The research of the automatic berthing system cannot leave a perfect test verification system and a sound standard. Reasonably establishing a complete evaluation index system is a precondition for ensuring the correctness of an evaluation result, and plays a vital role in evaluating the autonomous berthing function.

At the present stage, a complete and reasonable evaluation index system is not established for evaluating the autonomous berthing function of the intelligent ship, and the problem of evaluating the autonomous berthing function of the intelligent ship is difficult to solve.

Disclosure of Invention

The purpose of the invention is as follows: the invention aims to provide a method for constructing an autonomous ship berthing function evaluation index system, which is used for effectively assisting research and development testers in evaluating the functions of the autonomous ship berthing function by combining the whole process operation and motion state of an autonomous ship berthing operation process from the aspect of constructing the autonomous ship berthing function evaluation index system.

The technical scheme is as follows: the invention comprises the following steps:

dividing the autonomous berthing and disembarking process of a ship based on an operation flow, wherein each divided stage is used as a primary index of an evaluation index system;

step two, primarily selecting secondary indexes under each primary index according to the divided autonomous berthing and departing processes;

step three, screening secondary indexes based on independence by adopting a statistical method;

judging the importance of the indexes according to the information entropy of the secondary indexes by adopting an entropy weight method and based on the significance of the information quantity;

and step five, refining the evaluation index system, judging whether each secondary index can be refined continuously, and if so, dividing continuously to generate a third-level index.

The third step specifically comprises:

s31, assuming that a indexes, b groups of data to be evaluated, x, are obtained through preliminary selection _ij And x _kj The j-th group of data representing the i-th index and the j-th group of data representing the k-th index form an original index matrix which is as follows:

s32, calculating a correlation coefficient between the two indexes, wherein the correlation coefficient between the ith index and the jth index is as follows:

s33, checking the correlation coefficient of each index, if r _ij If =0, it means that there is no correlation between the two indices, and if not, it means that there is a correlation between the two indices.

The entropy weight method in the fourth step comprises the following steps:

S4I, carrying out standardization processing on the data of each index,suppose that n indexes, m groups of data to be evaluated, x are still present after screening based on independence _ij The j-th group of data representing the i-th index forms an original index matrix which is as follows:

as for the forward direction index,

for the reverse index,

for the oscillation index, conversion is needed to be carried out firstly when normalization is carried out, and the index is converted into a forward index or a reverse index so as to ensure comparability between data;

s42, calculating the specific gravity:

if p is _ij =0, then

S43, calculating the information entropy of each index:

if the information entropy of the index is smaller, the amount of information provided by the index is larger, the effect in comprehensive evaluation is larger, and the weight is higher.

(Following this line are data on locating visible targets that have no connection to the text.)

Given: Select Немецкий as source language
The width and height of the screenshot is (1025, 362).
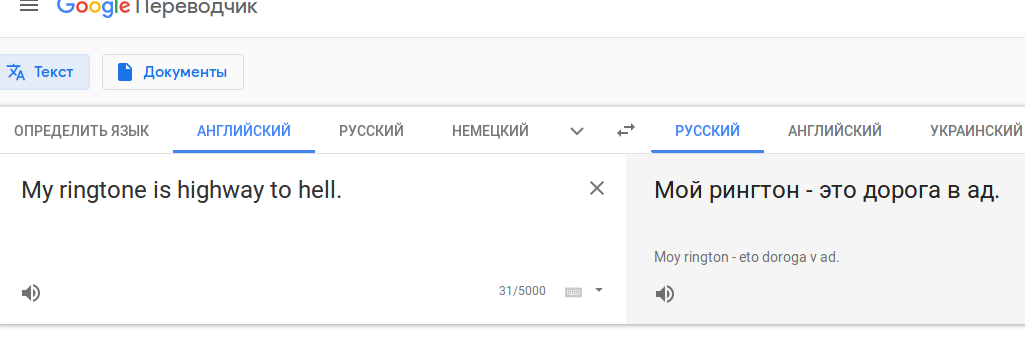Looking at the screenshot, I should click(490, 131).
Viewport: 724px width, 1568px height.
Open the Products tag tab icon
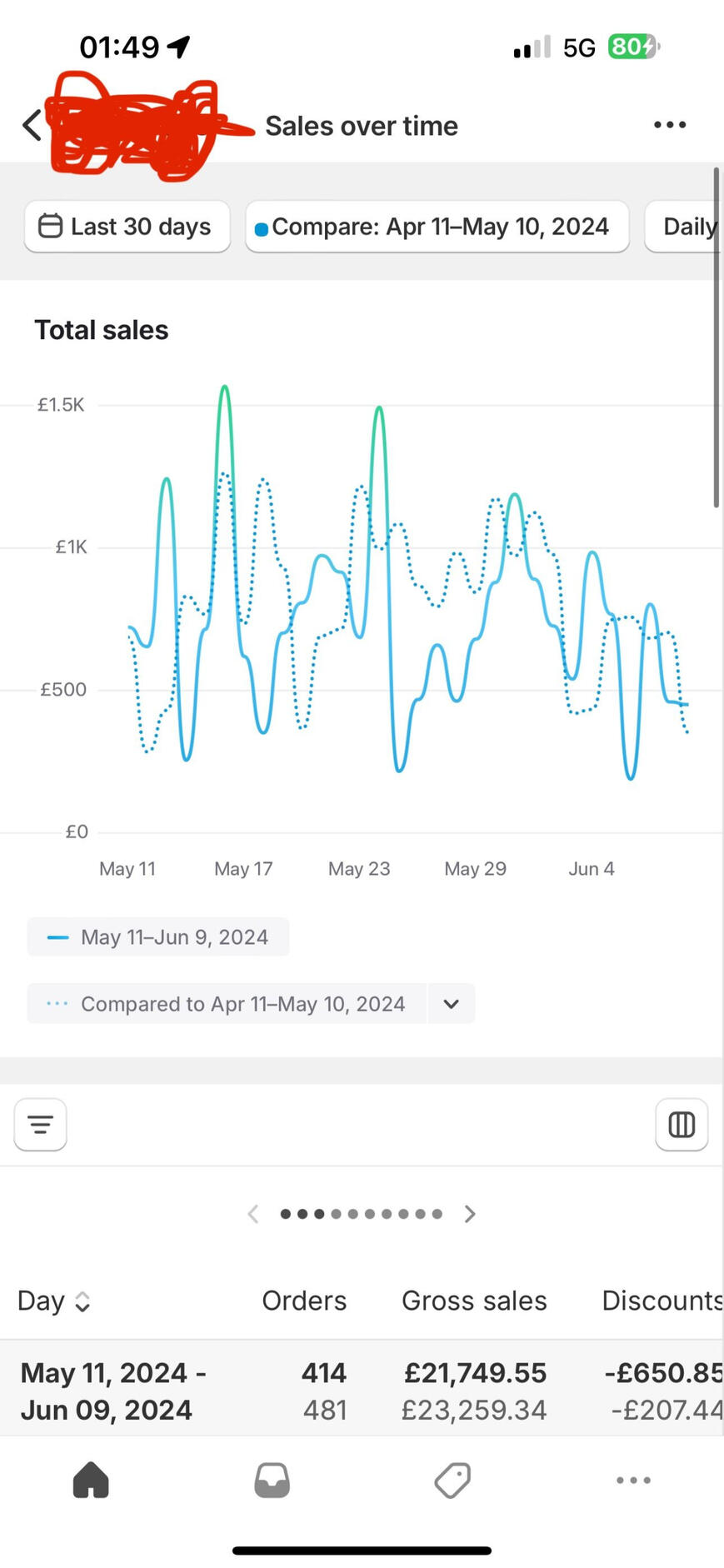(452, 1481)
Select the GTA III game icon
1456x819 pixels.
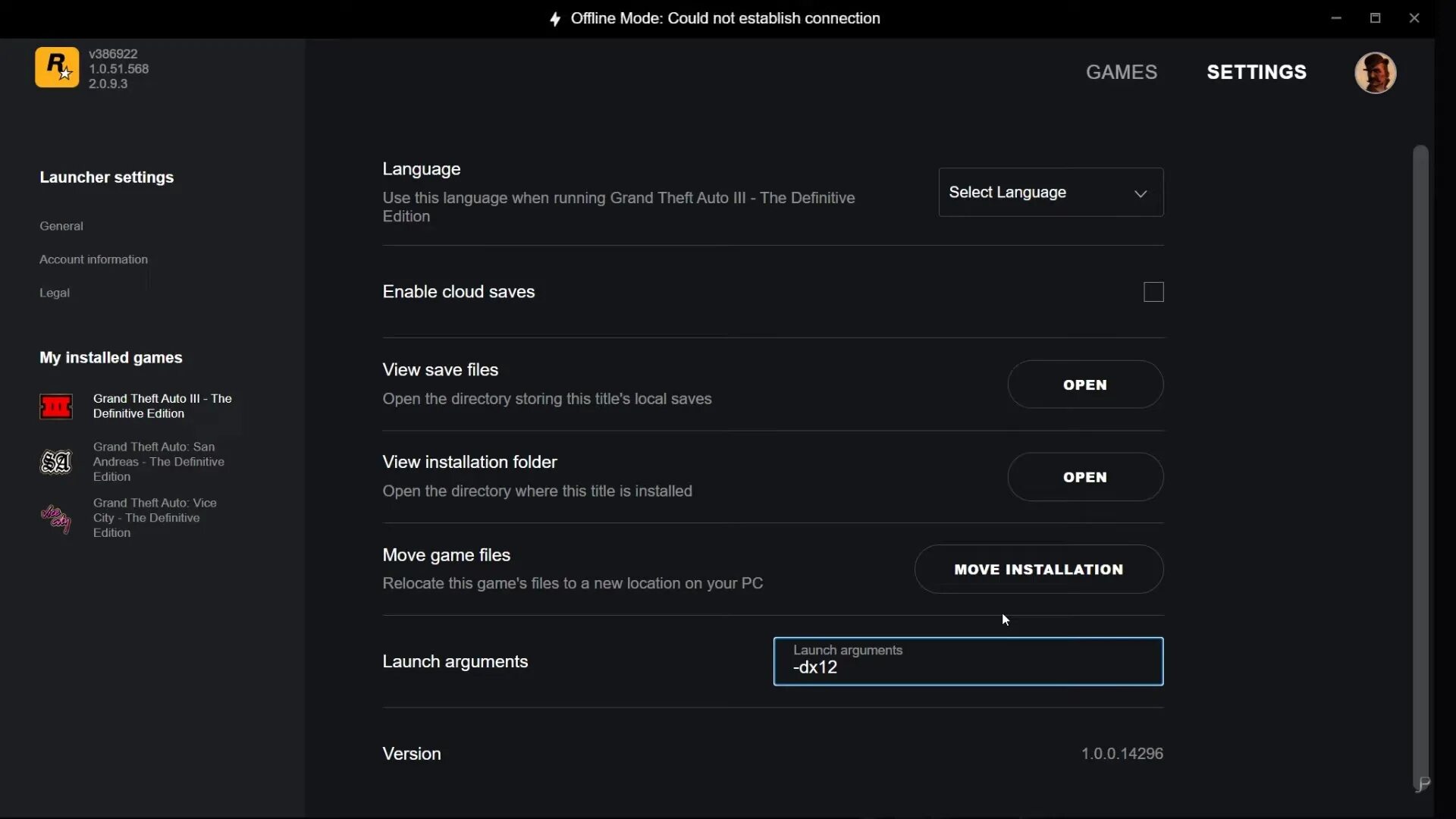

And the secondary indexes preliminarily selected in the step two cover the speed, the course, the position control and the steering of the steering oar of the ship at each stage of the berthing.

And the secondary indexes are selected by analyzing factors influencing autonomous berthing and combining berthing operation key points and relevant convention specifications.

And the autonomous berthing and departing process of the ship in the first step is divided into an autonomous berthing control stage and an autonomous departing control stage.

The autonomous berthing maneuver is set to take off the anchor from the ground until the vessel reaches the cable on the berthing system.

And the autonomous debarking control stage is set to be that the ship unlocks the cable till the navigation of the ship channel is finished.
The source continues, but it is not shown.